Testes ainda insuficientes

Instituições do mundo todo alertam para as altas chances subnotificação dos casos de covid-19 no país, já admitidas até mesmo pelo Ministério da Saúde. Um dos motivos apontados para a possível discrepância é a quantidade limitada de testes realizados até agora. Junto ao isolamento social, a testagem em massa é apontada pela OMS como principal arma no combate ao crescimento da pandemia.

Na quinta-feira (25), o diretor do Departamento de Doenças Transmissíveis da Organização Pan-Americana da Saúde (Opas), Marcos Espinal, afirmou que o Brasil tem recursos e precisa aumentar os exames.
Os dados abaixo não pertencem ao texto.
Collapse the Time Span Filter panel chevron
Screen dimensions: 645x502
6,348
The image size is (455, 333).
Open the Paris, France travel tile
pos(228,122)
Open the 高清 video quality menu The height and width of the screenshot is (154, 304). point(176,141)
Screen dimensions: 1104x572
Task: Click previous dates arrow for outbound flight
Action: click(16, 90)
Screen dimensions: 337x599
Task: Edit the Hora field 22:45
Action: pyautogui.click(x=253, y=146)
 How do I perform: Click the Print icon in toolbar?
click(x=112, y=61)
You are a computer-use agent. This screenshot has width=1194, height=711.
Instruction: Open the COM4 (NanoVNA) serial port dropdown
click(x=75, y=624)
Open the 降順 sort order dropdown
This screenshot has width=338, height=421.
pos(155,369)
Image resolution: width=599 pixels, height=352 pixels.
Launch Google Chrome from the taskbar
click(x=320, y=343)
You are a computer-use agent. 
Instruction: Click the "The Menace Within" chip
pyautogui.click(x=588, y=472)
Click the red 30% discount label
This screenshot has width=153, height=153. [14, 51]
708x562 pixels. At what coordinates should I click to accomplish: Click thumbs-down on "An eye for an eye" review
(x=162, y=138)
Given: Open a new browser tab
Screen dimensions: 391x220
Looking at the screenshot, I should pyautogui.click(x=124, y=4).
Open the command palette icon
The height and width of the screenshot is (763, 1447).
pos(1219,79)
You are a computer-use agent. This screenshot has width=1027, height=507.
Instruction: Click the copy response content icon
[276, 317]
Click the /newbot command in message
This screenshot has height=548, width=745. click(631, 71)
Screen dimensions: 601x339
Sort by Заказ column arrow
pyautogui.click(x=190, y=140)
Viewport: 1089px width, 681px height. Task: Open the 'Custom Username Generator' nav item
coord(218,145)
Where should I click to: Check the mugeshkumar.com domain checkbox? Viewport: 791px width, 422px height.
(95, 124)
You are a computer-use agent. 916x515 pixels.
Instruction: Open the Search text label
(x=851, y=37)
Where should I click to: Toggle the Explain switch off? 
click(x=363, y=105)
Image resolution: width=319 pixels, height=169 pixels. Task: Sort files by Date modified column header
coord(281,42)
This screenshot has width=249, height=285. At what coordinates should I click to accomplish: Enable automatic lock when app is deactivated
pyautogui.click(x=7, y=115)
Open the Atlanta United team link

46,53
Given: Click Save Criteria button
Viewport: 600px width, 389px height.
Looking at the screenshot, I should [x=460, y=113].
O país é um dos que menos testa em comparação com outras nações, inclusive os vizinhos da América do Sul.

“Nas últimas semanas, o país conseguiu incrementar o número de testes de PCR para o diagnóstico de covid-19. Mas o Brasil ainda não chega a 10 mil testes por milhão de habitantes. Então, é necessário que aumentem”, afirmou Espinal.

Pânico por falta de remédios

Também na quinta-feira (25), os governadores do Espírito Santo, do Amapá e do Mato Grosso reforçaram as denúncias de que faltam medicamentos e coordenação no combate à pandemia por parte do governo federal. Renato Casagrande (PSB-ES), Waldez Góes (PDT-AP) e Mauro Mendes (DEM-MT) participaram de audiência no Congresso Nacional.

Eles denunciaram preços cada vez mais altos, descritos por Waldez Góes como “relação mercadológica canibal”. Os governadores pretendem enviar uma carta à Presidência da República e ao Ministério da Saúde para cobrar coordenação na compra de medicamentos. "Aquele kit que alguns apelidaram de "kit covid" está sendo uma verdadeira loucura encontrar. Os preços dispararam”, completou Mauro Mendes.

Mortes avançam na América Latina

Na terça-feira (23), a América Latina ultrapassou a marca de 100 mil mortes pela covid-19. Mais da metade dos óbitos ocorreu em território brasileiro. O número total de infectados já é superior a dois milhões, sendo que a maioria está concentrada no Brasil.

O diretor de emergências da OMS, Michael Ryan, afirmou que a evolução da pandemia está diretamente relacionada à gestão governamental, cooperação da comunidade e capacidade de atuação dos sistemas de saúde.

"O vírus explora uma vigilância fraca. O vírus explora os sistemas de saúde fracos. O vírus explora a má governança. O vírus explora falta de educação, falta de empoderamento das comunidades", enfatizou.